La misura di custodia cautelare lo ha raggiunto in carcere a Prato (era stato arrestato lo scorso novembre, a Napoli, per armi). Le manette, nel corso dell’operazione Hammer (vale a dire martello), sono scattate pure ai polsi di sei dei suoi fedelissimi. L’ordinanza ha coinvolto anche i componenti della cosca rivale, «martoriata», annichilita a colpi di martello, pistole in bocca e componenti idraulici nelle reni: in tre sono finiti ai domiciliari. Si tratta di vittime del gruppo Contini-Acampa (Antonio, classe 1979, cognato di Ciro), che contestualmente rispondono di attività illecite imbastite in Romagna, estorsioni per lo più. Ciro ’o nirone, ricostruiscono gli inquirenti, ha un curriculum di tutto rispetto: militanza nel clan Sibillo (avrebbe condotto la paranza di Forcella, dopo l’omicidio del baby boss Emanuele e la cattura del fratello di quest’ultimo, Pasquale), poi il passaggio alla guida, pro tempore, dei Contini del Vasto-Arenaccia, infine un clan tutto suo che ha un unico obiettivo, quello di invadere e conquistare Rimini. Per compiere il suo piano non si ferma davanti a niente, le sbarre e il cemento sono attraversati facilmente dalle onde elettromagnetiche del cellulare. Le telefonate arrivano fuori, copiose, pochi giorni dopo l’arresto di Ciro Contini, mentre si trova recluso nella casa circondariale di Secondigliano, un penitenziario che Stylo24 ha ribattezzato sorta di «negozio di cellulari», a causa dei tanti dispositivi sequestrati ai detenuti.

L’approfondimento / Micro cellulari
in carcere, i boss come James Bond

Da Secondigliano, si evince dalle intercettazioni, Ciro organizza il gruppo, per le mesate da dispensare agli affiliati, per le mosse da compiere, per i movimenti da effettuare.

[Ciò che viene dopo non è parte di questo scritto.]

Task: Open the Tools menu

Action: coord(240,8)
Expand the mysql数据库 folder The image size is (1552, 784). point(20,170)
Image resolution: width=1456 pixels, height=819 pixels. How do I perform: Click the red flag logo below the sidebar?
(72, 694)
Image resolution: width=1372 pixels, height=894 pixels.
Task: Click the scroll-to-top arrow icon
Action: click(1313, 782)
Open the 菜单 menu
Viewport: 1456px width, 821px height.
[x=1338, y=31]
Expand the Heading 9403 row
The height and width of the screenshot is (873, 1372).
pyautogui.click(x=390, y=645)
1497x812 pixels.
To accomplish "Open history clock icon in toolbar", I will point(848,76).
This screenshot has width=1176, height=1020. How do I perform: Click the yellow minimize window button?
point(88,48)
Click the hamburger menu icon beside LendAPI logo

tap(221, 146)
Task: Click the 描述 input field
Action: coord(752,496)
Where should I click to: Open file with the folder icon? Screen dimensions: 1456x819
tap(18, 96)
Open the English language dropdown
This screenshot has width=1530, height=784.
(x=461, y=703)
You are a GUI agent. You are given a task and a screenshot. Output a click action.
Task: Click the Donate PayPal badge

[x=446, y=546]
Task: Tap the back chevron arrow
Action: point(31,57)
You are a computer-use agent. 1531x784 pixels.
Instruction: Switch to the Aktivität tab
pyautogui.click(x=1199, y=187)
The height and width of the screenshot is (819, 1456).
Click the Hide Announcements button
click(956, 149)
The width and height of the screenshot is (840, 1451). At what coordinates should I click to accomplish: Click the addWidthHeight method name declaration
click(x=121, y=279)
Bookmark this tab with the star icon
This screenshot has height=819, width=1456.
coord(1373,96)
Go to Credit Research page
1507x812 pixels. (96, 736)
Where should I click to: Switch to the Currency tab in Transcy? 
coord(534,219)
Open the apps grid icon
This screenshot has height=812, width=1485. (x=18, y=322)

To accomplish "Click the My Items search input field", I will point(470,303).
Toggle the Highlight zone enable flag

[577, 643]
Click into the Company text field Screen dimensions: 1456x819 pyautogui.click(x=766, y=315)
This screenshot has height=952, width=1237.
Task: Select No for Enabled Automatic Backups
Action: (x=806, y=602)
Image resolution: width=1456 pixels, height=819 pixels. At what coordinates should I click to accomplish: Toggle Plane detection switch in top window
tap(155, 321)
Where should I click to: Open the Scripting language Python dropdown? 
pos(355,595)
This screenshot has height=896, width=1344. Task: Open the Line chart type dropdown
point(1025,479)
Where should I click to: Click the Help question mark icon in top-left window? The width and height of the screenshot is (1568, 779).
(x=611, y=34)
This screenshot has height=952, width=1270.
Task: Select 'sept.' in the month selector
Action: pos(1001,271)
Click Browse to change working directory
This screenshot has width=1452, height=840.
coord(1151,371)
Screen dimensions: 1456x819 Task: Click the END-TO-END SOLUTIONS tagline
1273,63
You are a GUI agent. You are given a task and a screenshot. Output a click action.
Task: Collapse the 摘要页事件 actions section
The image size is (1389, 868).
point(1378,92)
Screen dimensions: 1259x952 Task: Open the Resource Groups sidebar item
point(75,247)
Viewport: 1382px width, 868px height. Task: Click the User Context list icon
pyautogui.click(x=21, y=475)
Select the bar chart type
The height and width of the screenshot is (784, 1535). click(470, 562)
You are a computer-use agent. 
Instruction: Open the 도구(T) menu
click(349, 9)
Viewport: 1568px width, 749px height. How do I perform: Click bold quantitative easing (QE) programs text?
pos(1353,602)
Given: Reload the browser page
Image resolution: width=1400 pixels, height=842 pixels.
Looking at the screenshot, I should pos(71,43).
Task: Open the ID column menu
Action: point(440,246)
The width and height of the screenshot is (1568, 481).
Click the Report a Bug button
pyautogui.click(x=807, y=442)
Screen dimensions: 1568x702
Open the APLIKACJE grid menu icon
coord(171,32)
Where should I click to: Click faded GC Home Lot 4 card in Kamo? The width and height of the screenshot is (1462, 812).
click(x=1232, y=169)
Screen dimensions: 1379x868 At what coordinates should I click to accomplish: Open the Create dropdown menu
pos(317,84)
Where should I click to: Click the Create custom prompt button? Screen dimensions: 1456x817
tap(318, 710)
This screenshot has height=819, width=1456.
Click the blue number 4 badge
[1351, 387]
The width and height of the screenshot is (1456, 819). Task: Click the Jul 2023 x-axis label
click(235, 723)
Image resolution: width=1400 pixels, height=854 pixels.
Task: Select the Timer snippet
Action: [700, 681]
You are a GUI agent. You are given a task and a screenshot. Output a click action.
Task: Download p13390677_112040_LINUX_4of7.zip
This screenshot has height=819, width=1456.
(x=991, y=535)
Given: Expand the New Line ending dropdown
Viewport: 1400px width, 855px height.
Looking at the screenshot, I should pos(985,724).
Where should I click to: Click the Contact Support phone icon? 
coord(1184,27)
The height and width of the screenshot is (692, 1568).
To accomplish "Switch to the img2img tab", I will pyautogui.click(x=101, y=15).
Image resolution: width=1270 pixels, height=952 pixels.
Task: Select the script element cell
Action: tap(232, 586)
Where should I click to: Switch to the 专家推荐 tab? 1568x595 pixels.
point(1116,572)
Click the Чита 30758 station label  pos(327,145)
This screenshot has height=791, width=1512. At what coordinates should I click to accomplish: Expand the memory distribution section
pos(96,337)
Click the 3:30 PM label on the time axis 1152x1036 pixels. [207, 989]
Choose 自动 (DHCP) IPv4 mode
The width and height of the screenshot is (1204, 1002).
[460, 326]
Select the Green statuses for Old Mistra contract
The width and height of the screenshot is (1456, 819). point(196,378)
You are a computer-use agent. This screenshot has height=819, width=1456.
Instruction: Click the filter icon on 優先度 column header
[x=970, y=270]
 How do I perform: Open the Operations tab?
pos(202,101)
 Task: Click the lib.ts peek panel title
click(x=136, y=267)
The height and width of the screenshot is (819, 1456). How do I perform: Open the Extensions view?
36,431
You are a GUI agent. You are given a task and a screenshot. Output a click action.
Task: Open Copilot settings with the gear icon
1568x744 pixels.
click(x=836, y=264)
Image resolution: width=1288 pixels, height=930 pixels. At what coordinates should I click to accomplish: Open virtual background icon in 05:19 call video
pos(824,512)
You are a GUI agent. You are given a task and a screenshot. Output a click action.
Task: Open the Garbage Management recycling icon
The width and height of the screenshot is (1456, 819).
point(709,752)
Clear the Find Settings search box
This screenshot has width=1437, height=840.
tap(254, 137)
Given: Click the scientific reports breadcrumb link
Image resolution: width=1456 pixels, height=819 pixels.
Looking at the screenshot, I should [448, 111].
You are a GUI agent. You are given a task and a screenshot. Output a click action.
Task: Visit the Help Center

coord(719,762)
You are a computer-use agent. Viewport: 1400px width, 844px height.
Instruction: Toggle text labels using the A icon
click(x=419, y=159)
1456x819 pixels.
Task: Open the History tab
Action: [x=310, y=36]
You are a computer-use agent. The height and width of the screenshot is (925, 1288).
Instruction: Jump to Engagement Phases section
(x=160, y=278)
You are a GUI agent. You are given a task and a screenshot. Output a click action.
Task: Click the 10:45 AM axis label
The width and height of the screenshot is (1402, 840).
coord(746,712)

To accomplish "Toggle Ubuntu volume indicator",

Invia disposizioni per chi deve andare al Nord a dare una mano ad Acampa;  per chi deve fare la spola tra Napoli e Rimini; per chi deve restare all’ombra del Vesuvio, perché bisogna sempre stare attenti al territorio di competenza «naturale».

La pericolosità del gruppo
che puntava al controllo
degli affari illeciti a Rimini

E qui i nemici sono tanti, il clan di Ciro ’o nirone sta «facendo troppi guai, è troppo violento… spacca le mani alla gente… quello è uno che uccide per sfizio (si dice nell’ambiente)». In un’occasione, Ciro Contini «contattava dal carcere i propri familiari per farsi dare il nuovo recapito telefonico di Fabio Rivieccio (uno degli indagati, ndr), che soprannominava “Fabiana l’estetista”. La madre di Contini (Elisabetta Esposito, che non risulta tra gli indagati, ndr) comunicava al figlio il recapito di Rivieccio».

La telefonata del ras
con «Fabiana l’estetista»

A quest’ultimo telefona Contini; il capo dice che deve recapitargli un telefono in carcere, «mediante un drone, che sarebbe stato guidato da un certo Diego».  Il filo con l’esterno non viene reciso nemmeno quando Ciro Contini viene trasferito dal carcere di Secondigliano a quello di Voghera, il 24 gennaio del 2019. Attraverso comunicazioni portate fuori, tramite i parenti che vanno a trovarlo nel penitenziario o con una nuova linea telefonica (ricostruiscono gli inquirenti), il 31enne continua a comunicare e a dettare tempi e modalità alla cosca. Non lo ferma nemmeno il sequestro del telefono cellulare, registrato il 7 febbraio scorso nella casa circondariale in provincia di Pavia. I baschi azzurri trovano e requisiscono dispositivi nella disponibilità di ’o nirone e di altri detenuti, tra essi c’è anche Guglielmo Giuliano. Ma appena tre giorni dopo il sequestro, in virtù di «successive intercettazioni – è riportato nell’ordinanza – si comprendeva che Ciro Contini, già a partire dal 10 febbraio del 2019, riusciva a comunicare per mezzo di altro telefono». Solo il 24 febbraio scorso, gli 007 dell’Antimafia riescono a comprendere qual è il nuovo numero «clandestino» di ’o nirone, e «solo da quella data si potevano riprendere le intercettazioni dirette». «Questo telefono non era però il suo (di Contini, ndr), ma di un altro detenuto, che lo ha portato con sé quando è stato trasferito in altra casa circondariale, con conseguente interruzione anticipata delle intercettazioni su questa linea», annotano gli investigatori.